Viele Young Carers finden, dass ihre Betreuungsaufgabe positive Dinge mit sich bringt: Das Gefühl etwas Gutes zu tun, Pluspunkte für die Ausbildung, schöne Momente mit der Familie und der betreuten Person, gut für das Leben vorbereitet sein. 

Ein Herz und ein Geschenk

Was kannst du tun, damit deine Betreuungsrolle zu einer guten Erfahrung wird? Hier findest du die Antwort von Young Carers auf dieser Frage.

 

Die meisten Young Carers verbinden neben den Herausforderungen auch gute Erfahrungen mit der Betreuungsrolle.

«Was ich tun musste, es war kompliziert und alles… Aber zumindest sind es Dinge, die mich stärker gemacht haben, die mich haben wachsen lassen, die mich zu dem gemacht haben, was ich heute bin. Es ist für mich wichtig, dass ich das sagen kann.»


«Ich habe immer das Gefühl, ich tue etwas Gutes, irgendwo kann ich jemandem helfen.»


«Ich bin im Endeffekt eigentlich einfach nur dankbar dafür, weil ich habe durch das halt auch viele Sachen gelernt, die ich wahrscheinlich sonst nicht gelernt hätte.»


«Sie ist wirklich ein Sonnenschein, also auch eine sehr grosse Bereicherung im Leben, weil es zeigt einem auch Dinge, die man sonst vielleicht nicht sehen würde oder nicht so überlegen würde, wenn man nicht eine beeinträchtige Person in der Familie hätte.»


«Ich würde sagen, dass es mir eine gewisse Sensibilität in meiner Arbeit mit Menschen gebracht hat.»


«Es war manchmal nicht schön. Es war aber auch schön. Wir haben ja auch gute Momente.»

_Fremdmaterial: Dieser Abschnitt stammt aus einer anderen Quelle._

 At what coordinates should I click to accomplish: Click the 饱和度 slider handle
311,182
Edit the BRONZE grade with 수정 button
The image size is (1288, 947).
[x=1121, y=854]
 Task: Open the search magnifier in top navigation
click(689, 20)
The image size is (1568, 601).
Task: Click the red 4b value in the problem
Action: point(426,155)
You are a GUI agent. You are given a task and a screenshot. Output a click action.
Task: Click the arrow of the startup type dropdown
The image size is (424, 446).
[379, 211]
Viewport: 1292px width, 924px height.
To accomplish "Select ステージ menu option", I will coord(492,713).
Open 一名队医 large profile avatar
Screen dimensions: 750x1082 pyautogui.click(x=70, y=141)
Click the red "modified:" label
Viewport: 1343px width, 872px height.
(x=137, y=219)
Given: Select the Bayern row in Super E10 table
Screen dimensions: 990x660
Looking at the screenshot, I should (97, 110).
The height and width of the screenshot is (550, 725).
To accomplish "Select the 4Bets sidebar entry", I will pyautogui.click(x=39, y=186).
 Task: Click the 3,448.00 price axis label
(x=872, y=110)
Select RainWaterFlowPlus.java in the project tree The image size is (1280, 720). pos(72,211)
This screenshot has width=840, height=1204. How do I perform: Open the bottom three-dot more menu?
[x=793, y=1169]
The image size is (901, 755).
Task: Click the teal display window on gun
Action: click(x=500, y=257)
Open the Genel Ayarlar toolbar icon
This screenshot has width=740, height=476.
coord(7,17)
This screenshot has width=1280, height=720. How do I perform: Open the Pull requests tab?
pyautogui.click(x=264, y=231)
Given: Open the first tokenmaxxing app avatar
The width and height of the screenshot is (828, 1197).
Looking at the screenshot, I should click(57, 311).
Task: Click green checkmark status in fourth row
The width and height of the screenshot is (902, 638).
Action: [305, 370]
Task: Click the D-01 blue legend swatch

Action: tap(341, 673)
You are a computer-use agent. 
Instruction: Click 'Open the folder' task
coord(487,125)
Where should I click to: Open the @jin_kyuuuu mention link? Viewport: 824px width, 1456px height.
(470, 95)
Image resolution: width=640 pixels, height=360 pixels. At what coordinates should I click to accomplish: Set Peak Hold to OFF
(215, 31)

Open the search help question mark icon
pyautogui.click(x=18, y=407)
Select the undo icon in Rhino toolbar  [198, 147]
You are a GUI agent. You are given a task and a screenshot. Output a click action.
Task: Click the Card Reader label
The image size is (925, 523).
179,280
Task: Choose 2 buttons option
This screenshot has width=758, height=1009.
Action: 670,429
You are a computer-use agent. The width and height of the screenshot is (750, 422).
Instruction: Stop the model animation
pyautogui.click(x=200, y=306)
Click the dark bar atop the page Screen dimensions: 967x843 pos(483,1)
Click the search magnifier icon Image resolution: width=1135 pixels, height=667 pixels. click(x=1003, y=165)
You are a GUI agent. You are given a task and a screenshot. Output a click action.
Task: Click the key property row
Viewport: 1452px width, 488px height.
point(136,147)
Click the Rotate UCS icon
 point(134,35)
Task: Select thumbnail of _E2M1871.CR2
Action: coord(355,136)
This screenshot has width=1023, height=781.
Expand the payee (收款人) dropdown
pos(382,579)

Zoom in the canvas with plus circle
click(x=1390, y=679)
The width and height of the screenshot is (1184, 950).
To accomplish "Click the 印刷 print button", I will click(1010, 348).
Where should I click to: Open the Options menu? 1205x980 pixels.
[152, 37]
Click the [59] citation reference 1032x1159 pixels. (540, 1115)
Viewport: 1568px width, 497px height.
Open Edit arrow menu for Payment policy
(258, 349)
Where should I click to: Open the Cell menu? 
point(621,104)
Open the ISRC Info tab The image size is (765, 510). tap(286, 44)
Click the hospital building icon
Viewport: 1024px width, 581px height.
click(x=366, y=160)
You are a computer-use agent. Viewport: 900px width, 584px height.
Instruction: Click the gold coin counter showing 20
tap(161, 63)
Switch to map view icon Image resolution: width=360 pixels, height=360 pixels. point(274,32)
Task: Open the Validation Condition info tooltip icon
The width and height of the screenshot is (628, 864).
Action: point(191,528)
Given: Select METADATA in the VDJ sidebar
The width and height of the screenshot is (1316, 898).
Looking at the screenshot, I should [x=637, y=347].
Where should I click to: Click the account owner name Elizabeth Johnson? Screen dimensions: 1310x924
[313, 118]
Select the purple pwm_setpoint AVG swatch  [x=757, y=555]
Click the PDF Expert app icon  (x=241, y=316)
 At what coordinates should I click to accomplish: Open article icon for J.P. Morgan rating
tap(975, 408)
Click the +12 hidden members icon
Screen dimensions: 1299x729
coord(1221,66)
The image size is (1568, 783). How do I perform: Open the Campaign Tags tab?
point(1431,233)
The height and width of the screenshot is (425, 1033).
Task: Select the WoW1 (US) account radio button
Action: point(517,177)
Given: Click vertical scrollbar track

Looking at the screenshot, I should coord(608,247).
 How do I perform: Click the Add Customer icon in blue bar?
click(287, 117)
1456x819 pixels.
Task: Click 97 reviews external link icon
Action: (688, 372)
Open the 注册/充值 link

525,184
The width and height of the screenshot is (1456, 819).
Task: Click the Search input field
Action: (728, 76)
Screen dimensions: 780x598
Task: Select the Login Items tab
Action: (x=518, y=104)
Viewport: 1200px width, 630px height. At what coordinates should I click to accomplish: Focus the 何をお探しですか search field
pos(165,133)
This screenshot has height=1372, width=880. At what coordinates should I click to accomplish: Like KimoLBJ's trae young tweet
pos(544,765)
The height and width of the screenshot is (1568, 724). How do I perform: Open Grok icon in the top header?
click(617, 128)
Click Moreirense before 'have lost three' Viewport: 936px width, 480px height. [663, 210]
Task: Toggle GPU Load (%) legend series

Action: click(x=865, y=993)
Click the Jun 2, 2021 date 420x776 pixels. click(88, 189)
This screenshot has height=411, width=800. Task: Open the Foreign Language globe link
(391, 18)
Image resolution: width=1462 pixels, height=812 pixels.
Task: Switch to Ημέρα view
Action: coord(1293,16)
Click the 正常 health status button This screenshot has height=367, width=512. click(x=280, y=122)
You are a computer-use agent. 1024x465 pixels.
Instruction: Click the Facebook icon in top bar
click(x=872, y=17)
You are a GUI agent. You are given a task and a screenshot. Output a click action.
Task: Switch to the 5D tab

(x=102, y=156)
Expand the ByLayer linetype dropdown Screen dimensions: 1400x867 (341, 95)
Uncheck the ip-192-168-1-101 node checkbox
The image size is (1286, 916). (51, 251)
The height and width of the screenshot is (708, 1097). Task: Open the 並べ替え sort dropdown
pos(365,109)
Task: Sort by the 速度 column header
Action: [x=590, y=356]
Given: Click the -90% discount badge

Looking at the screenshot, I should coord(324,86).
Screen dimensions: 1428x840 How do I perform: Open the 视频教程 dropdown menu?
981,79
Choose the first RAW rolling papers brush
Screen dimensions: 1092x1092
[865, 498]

«Eine positive Seite ist, dass ich diesen Beruf gewählt habe, den ich jetzt mache. Das hat einen grossen Einfluss gehabt. Ich habe dadurch gelernt, so fürsorglich zu sein und auch Verständnis zu haben.»


«Zum Beispiel Wäsche waschen oder kochen. Rasen mähen habe ich recht früh gekonnt. Pff, ja, eigentlich alles. Also putzen, jegliche Arten von Putzen, ob Badezimmer putzen oder Möbel putzen oder Fenster putzen und das ganze Haus staubsagen. Ja. Also man lernt viel! Also ich habe Kollegen, die können bis heute noch nicht wirklich kochen.»


Und wie ist es für dich? Worauf bist du stolz? Was hast du gelernt?

Nach Positivem zu suchen ist kein Muss!

Die Betreuungsaufgaben können sehr belastend sein. Vielleicht ist für dich nichts Positives daran zu erkennen. Auch das ist völlig okay!

Drei Menschen und ein Herz

Die nachfolgenden Aussagen von Young Carers beschreiben, was anderen geholfen hat, um mit schwierigen Situationen und Belastungen umzugehen.

Denke bitte daran, dass alle Situationen verschieden sind. Was bei einer Person nützlich ist, muss nicht für alle gelten.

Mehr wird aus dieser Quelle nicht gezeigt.